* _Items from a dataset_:
= = = = =

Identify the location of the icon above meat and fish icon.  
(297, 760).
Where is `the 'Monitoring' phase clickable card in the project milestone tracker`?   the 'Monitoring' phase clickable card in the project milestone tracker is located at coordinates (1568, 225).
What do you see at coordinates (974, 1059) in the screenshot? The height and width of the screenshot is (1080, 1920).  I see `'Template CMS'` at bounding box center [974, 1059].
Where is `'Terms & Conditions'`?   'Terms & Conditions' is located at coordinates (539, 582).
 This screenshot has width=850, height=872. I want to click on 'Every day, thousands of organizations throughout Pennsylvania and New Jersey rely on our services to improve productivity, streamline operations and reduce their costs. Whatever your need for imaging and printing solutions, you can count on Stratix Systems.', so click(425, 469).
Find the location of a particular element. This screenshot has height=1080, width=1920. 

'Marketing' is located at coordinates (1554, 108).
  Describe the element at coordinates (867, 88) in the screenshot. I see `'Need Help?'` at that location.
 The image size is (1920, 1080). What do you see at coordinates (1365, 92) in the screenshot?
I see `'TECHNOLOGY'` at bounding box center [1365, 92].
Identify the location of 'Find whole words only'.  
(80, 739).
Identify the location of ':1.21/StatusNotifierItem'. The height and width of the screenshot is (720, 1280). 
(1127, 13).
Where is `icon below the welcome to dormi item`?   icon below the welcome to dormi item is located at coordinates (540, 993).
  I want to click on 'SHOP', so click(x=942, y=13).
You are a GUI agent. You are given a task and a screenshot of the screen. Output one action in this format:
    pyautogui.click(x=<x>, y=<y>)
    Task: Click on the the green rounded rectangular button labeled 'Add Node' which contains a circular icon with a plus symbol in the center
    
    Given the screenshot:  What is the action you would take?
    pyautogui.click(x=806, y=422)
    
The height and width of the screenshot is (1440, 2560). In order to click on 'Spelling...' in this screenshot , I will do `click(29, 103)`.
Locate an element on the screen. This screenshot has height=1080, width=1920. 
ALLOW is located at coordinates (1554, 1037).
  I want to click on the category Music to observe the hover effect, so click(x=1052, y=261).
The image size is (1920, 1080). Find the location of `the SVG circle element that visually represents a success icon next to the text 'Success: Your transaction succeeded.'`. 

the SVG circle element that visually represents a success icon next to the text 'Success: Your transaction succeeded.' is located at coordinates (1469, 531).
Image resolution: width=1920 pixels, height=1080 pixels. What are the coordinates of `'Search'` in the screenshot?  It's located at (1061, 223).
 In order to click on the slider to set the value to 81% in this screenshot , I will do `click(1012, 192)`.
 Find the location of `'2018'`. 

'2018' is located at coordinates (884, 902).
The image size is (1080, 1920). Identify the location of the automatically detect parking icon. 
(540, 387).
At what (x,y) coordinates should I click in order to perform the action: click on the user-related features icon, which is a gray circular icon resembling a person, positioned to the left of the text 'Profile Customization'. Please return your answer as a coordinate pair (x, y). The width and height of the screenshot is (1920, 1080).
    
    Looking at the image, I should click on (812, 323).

= = = = =

* _The request_: Rewrite the records above, replacing "Identify the location of" with "Find the position of" and leaving everything else as it is.

* _Task response_:
Find the position of the icon above meat and fish icon.  
(297, 760).
Where is `the 'Monitoring' phase clickable card in the project milestone tracker`?   the 'Monitoring' phase clickable card in the project milestone tracker is located at coordinates (1568, 225).
What do you see at coordinates (974, 1059) in the screenshot? The height and width of the screenshot is (1080, 1920).  I see `'Template CMS'` at bounding box center [974, 1059].
Where is `'Terms & Conditions'`?   'Terms & Conditions' is located at coordinates (539, 582).
 This screenshot has width=850, height=872. I want to click on 'Every day, thousands of organizations throughout Pennsylvania and New Jersey rely on our services to improve productivity, streamline operations and reduce their costs. Whatever your need for imaging and printing solutions, you can count on Stratix Systems.', so click(425, 469).
Find the location of a particular element. This screenshot has height=1080, width=1920. 

'Marketing' is located at coordinates (1554, 108).
  Describe the element at coordinates (867, 88) in the screenshot. I see `'Need Help?'` at that location.
 The image size is (1920, 1080). What do you see at coordinates (1365, 92) in the screenshot?
I see `'TECHNOLOGY'` at bounding box center [1365, 92].
Find the position of 'Find whole words only'.  
(80, 739).
Find the position of ':1.21/StatusNotifierItem'. The height and width of the screenshot is (720, 1280). 
(1127, 13).
Where is `icon below the welcome to dormi item`?   icon below the welcome to dormi item is located at coordinates (540, 993).
  I want to click on 'SHOP', so click(x=942, y=13).
You are a GUI agent. You are given a task and a screenshot of the screen. Output one action in this format:
    pyautogui.click(x=<x>, y=<y>)
    Task: Click on the the green rounded rectangular button labeled 'Add Node' which contains a circular icon with a plus symbol in the center
    
    Given the screenshot:  What is the action you would take?
    pyautogui.click(x=806, y=422)
    
The height and width of the screenshot is (1440, 2560). In order to click on 'Spelling...' in this screenshot , I will do `click(29, 103)`.
Locate an element on the screen. This screenshot has height=1080, width=1920. 
ALLOW is located at coordinates (1554, 1037).
  I want to click on the category Music to observe the hover effect, so click(x=1052, y=261).
The image size is (1920, 1080). Find the location of `the SVG circle element that visually represents a success icon next to the text 'Success: Your transaction succeeded.'`. 

the SVG circle element that visually represents a success icon next to the text 'Success: Your transaction succeeded.' is located at coordinates (1469, 531).
Image resolution: width=1920 pixels, height=1080 pixels. What are the coordinates of `'Search'` in the screenshot?  It's located at (1061, 223).
 In order to click on the slider to set the value to 81% in this screenshot , I will do `click(1012, 192)`.
 Find the location of `'2018'`. 

'2018' is located at coordinates (884, 902).
The image size is (1080, 1920). Find the position of the automatically detect parking icon. 
(540, 387).
At what (x,y) coordinates should I click in order to perform the action: click on the user-related features icon, which is a gray circular icon resembling a person, positioned to the left of the text 'Profile Customization'. Please return your answer as a coordinate pair (x, y). The width and height of the screenshot is (1920, 1080).
    
    Looking at the image, I should click on (812, 323).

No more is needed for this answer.